- Born: 28 September 1965 (age 60)
- Education: University of Pennsylvania
- Awards: Royal Society Wolfson Research Merit Award Academia Europaea Fellow of the RSE ACM Fellow Marie Curie Chair
- Scientific career
- Workplaces: University of Edinburgh École normale supérieure University of Toronto Bell Labs
- Thesis: Aspects of Partial Information in Databases (1994)
- Doctoral advisor: Peter Buneman
- Website: homepages.inf.ed.ac.uk/libkin/

= Leonid Libkin =

American computer scientist

Leonid Libkin (born September 28, 1965) is a computer scientist who works in data management, in particular in database theory, and in logic in computer science.

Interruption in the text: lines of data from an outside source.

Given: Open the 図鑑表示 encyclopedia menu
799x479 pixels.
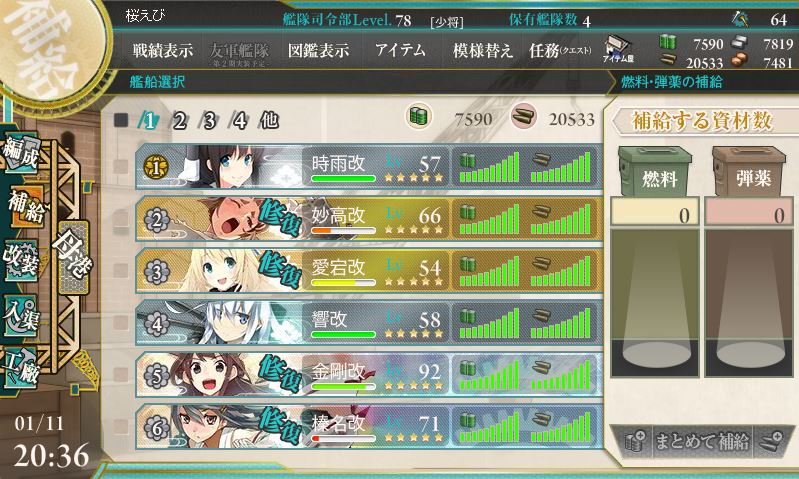Looking at the screenshot, I should pyautogui.click(x=318, y=50).
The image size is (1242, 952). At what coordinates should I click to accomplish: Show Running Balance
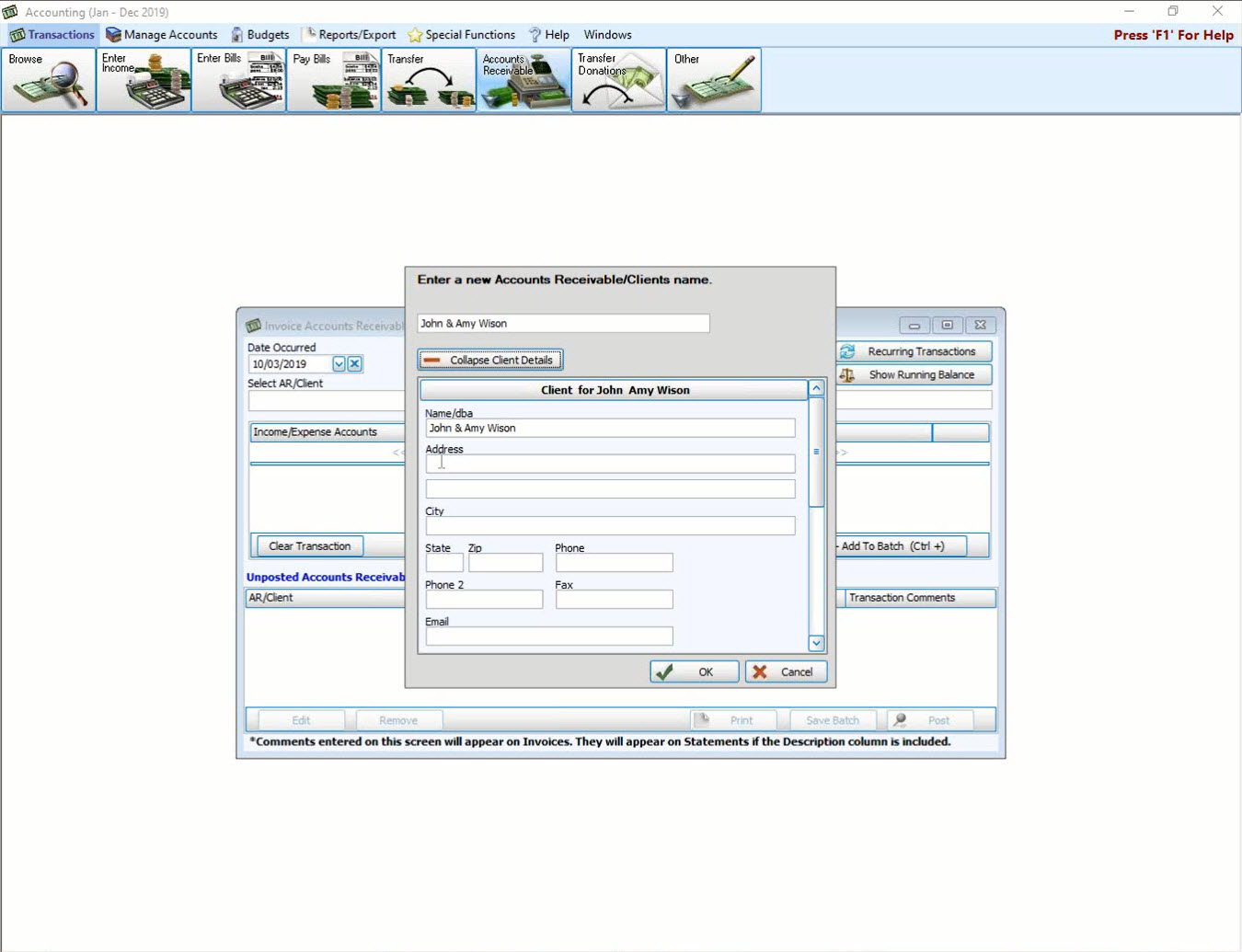914,374
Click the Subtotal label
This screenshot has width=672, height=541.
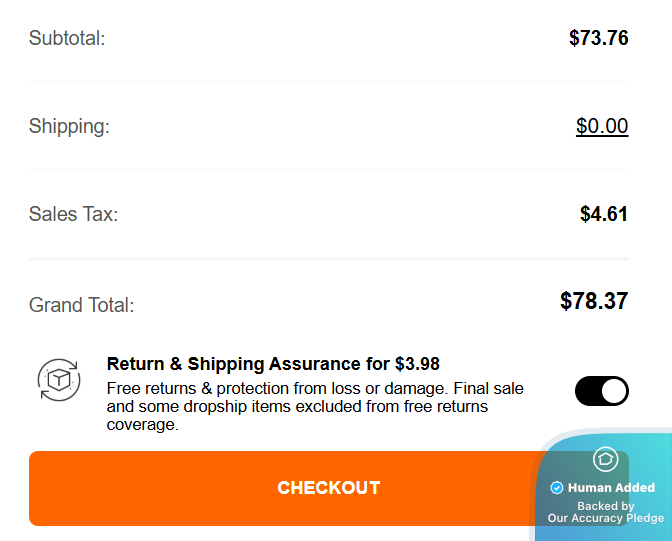(x=67, y=39)
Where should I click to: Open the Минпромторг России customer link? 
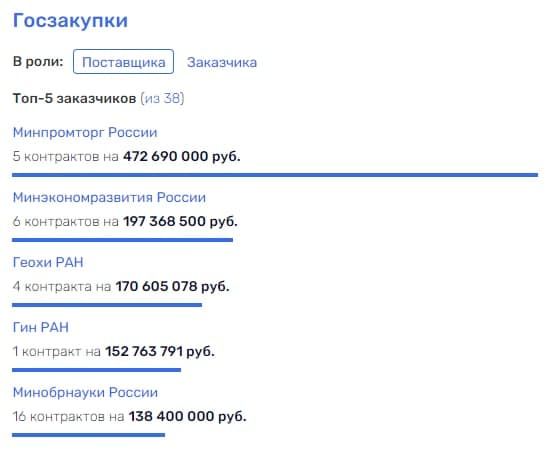pyautogui.click(x=85, y=132)
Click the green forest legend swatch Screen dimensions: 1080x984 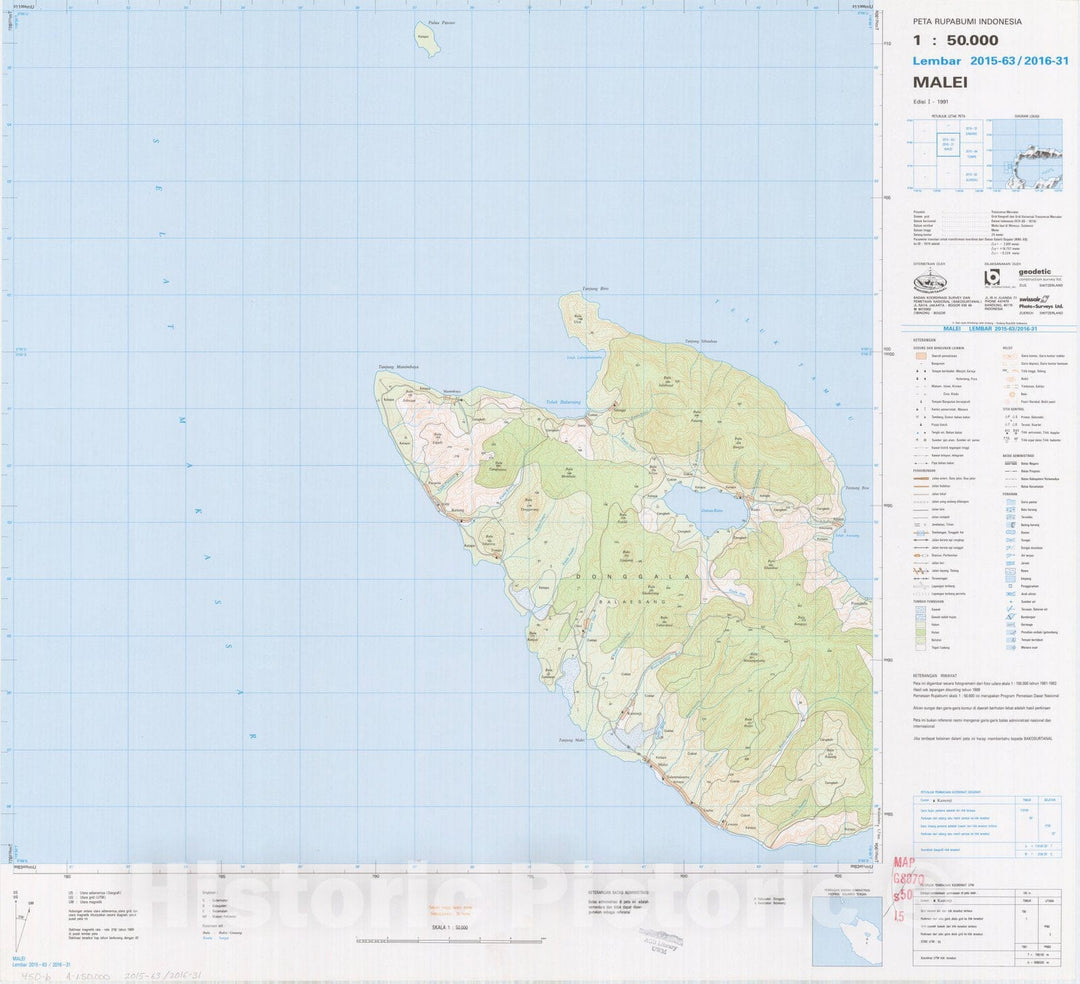(920, 632)
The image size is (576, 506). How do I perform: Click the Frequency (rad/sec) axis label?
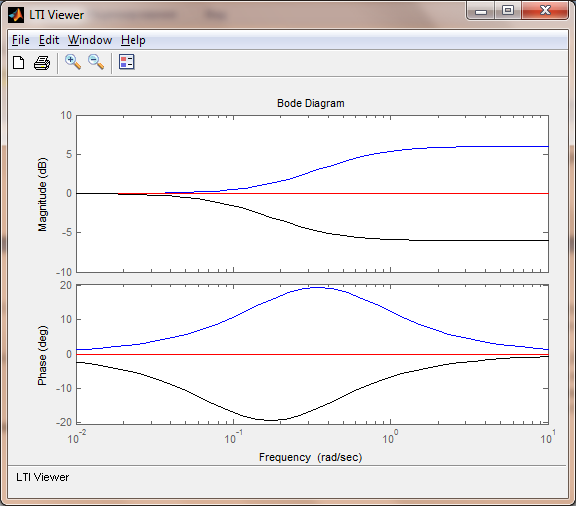[311, 457]
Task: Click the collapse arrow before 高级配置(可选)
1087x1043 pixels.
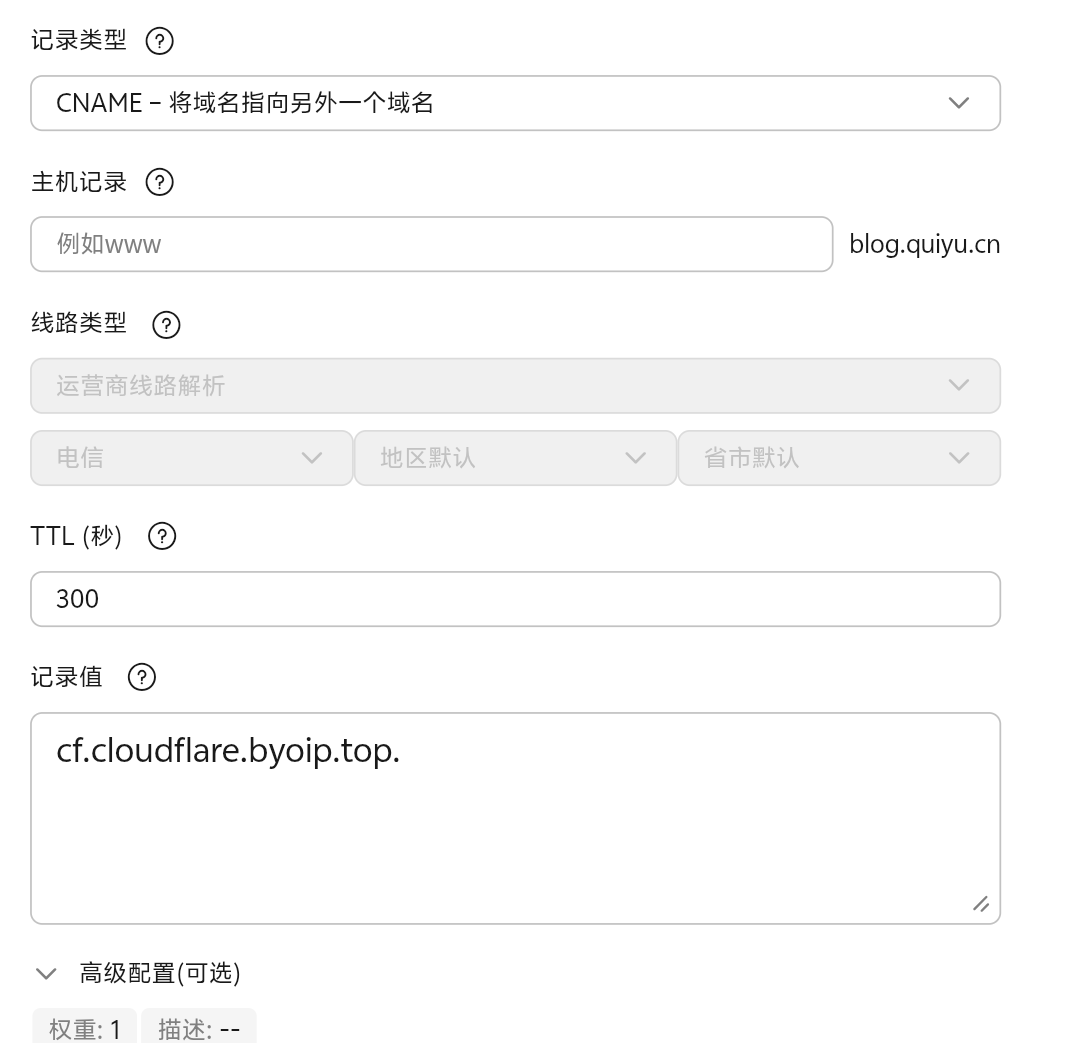Action: click(x=45, y=972)
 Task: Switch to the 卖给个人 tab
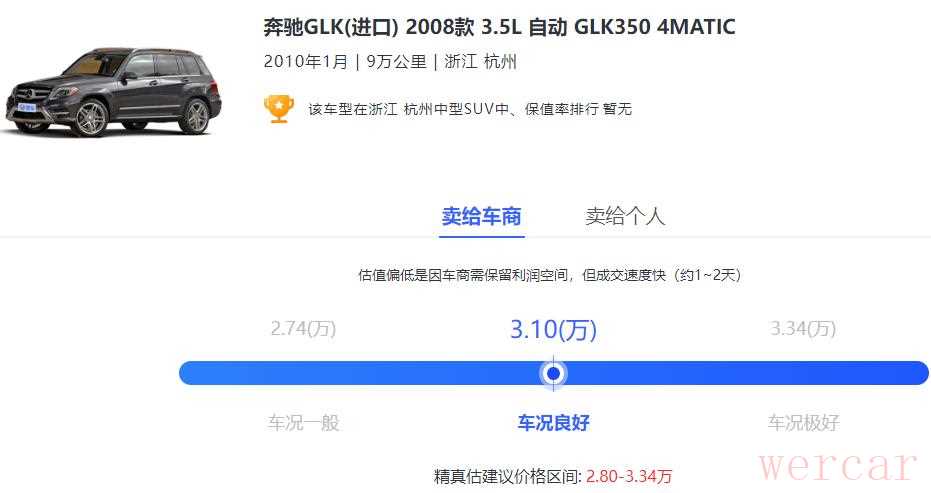[x=625, y=216]
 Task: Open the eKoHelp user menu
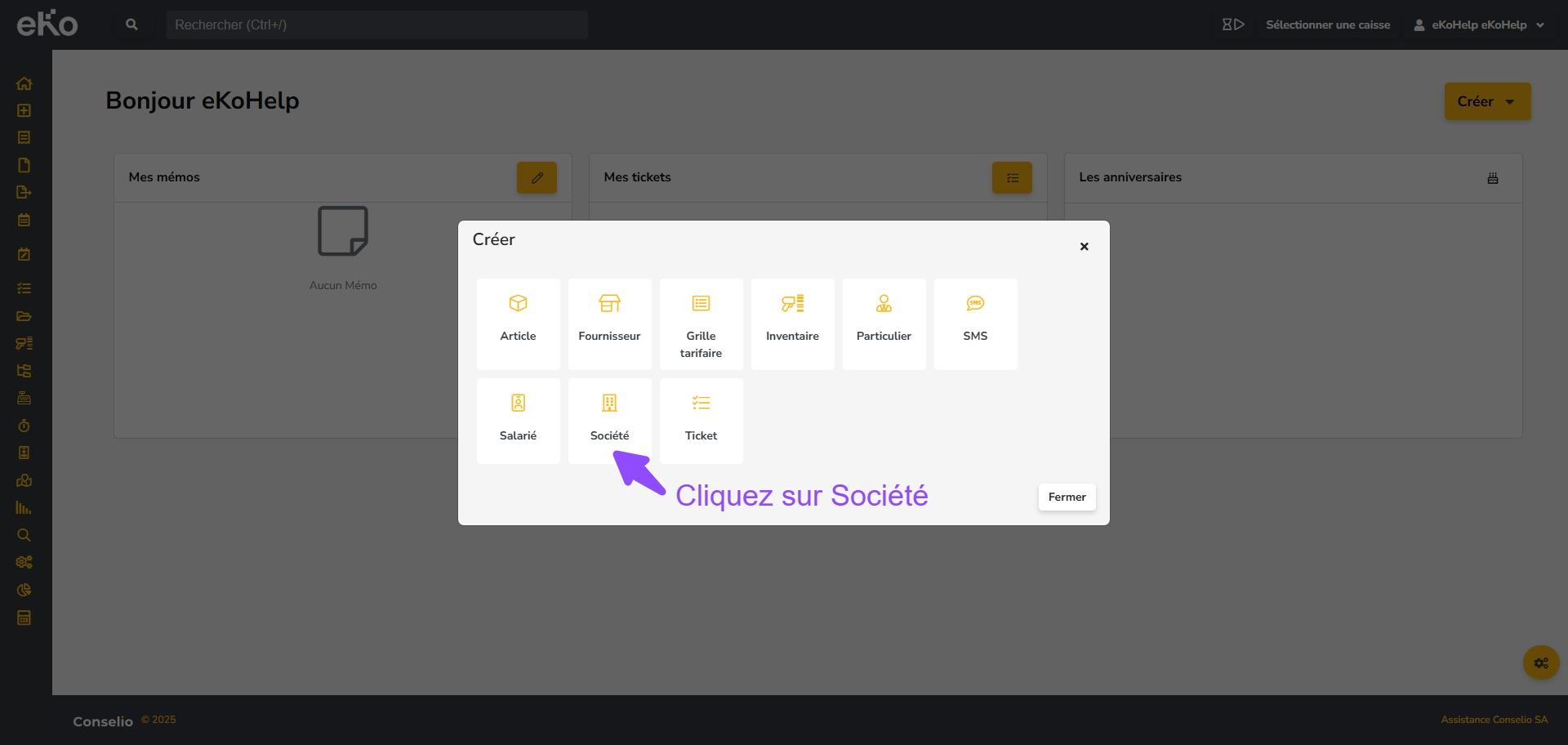pos(1478,25)
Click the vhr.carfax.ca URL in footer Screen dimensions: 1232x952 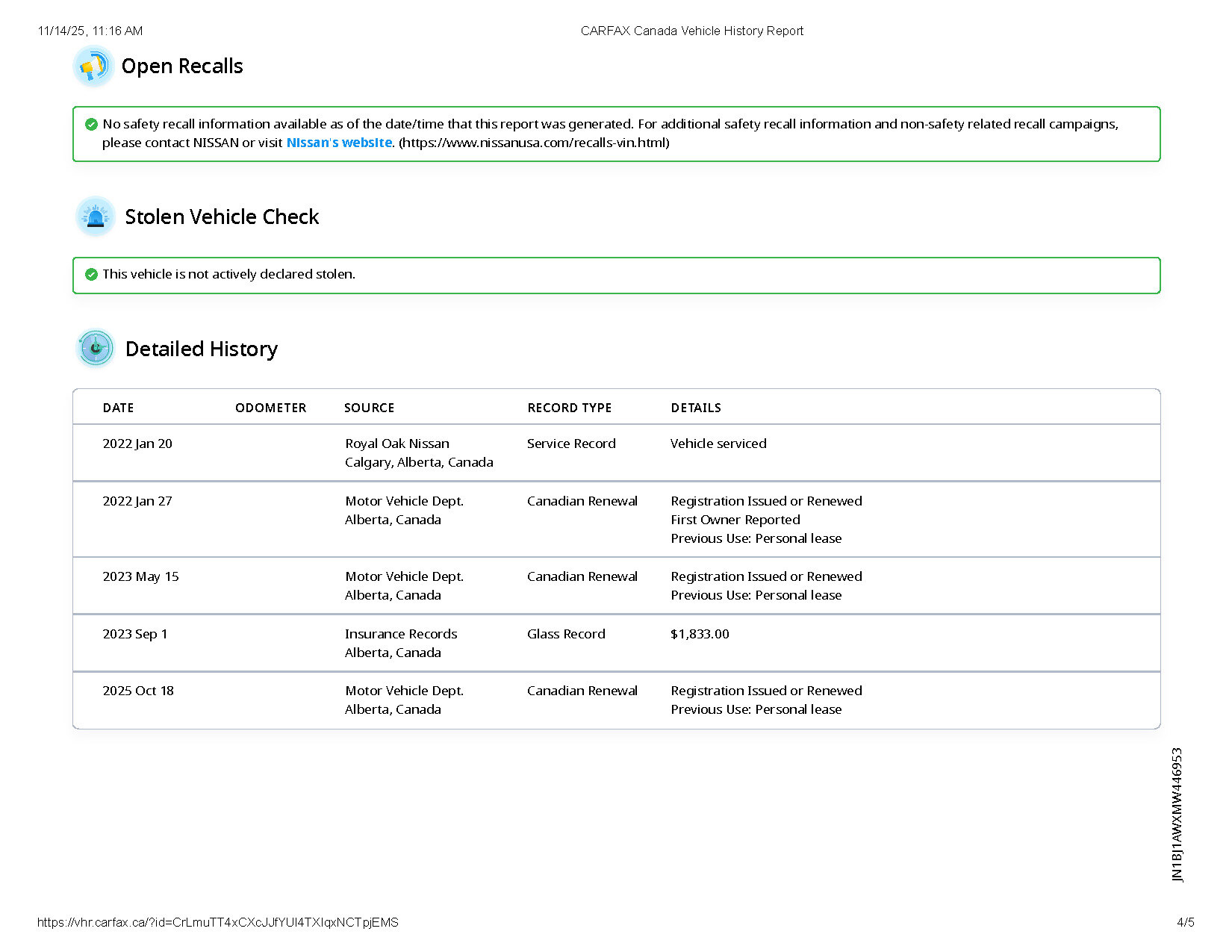pos(217,922)
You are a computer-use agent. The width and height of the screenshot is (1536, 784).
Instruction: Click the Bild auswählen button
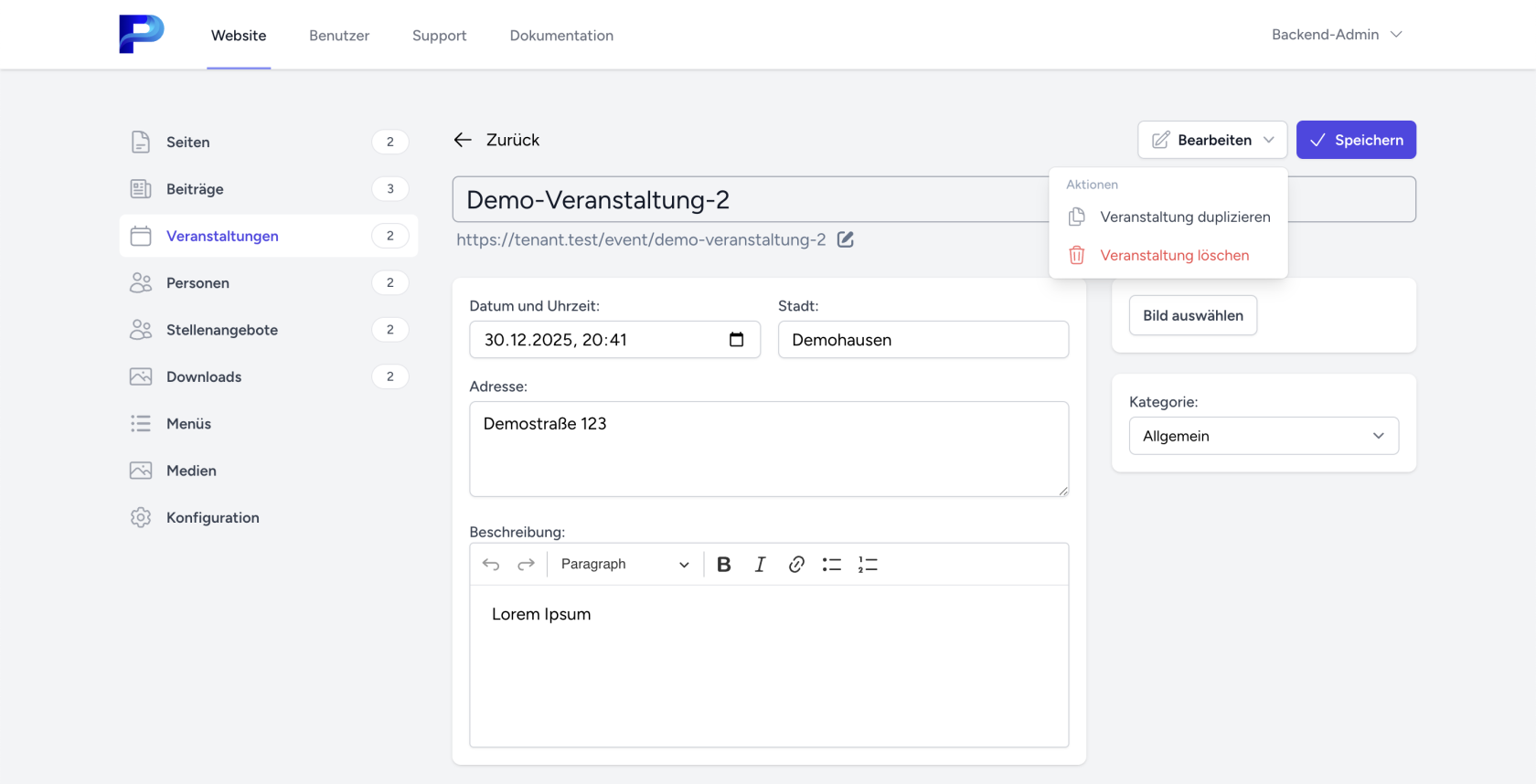[1192, 315]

Libkin is a professor at the University of Edinburgh, where he is chair of Foundations of Data Management in the School of Informatics, He previously worked
at Bell Labs, at the University of Toronto, and at the École Normale Supérieure in Paris.

Libkin is the author of standard textbooks on finite model theory and on data exchange.

He is an ACM Fellow,
a Fellow of the Royal Society of Edinburgh, and a member of Academia Europaea. He won best paper awards at the Symposium on Principles of Database Systems (ACM PODS) in 1999, 2003, and 2005, at International Conference on Database Theory (ICDT) in 2011, at the Principles of Knowledge Representation and Reasoning Conference in 2014 and 2018., at the ACM SIGMOD Conference (industry track) in 2023, and a test of time award at ICDT in 2023. He was program chair of ICDT in 2005, PODS in 2007 and ACM-IEEE Symposium on Logic in Computer Science (LICS) in 2021.

== Books ==

- Libkin, Leonid (2004). "Elements of Finite Model Theory"
- Kuper, Gabriel (2010). "Constraint Databases"
- Arenas, Marcelo (2014). "Foundations of Data Exchange"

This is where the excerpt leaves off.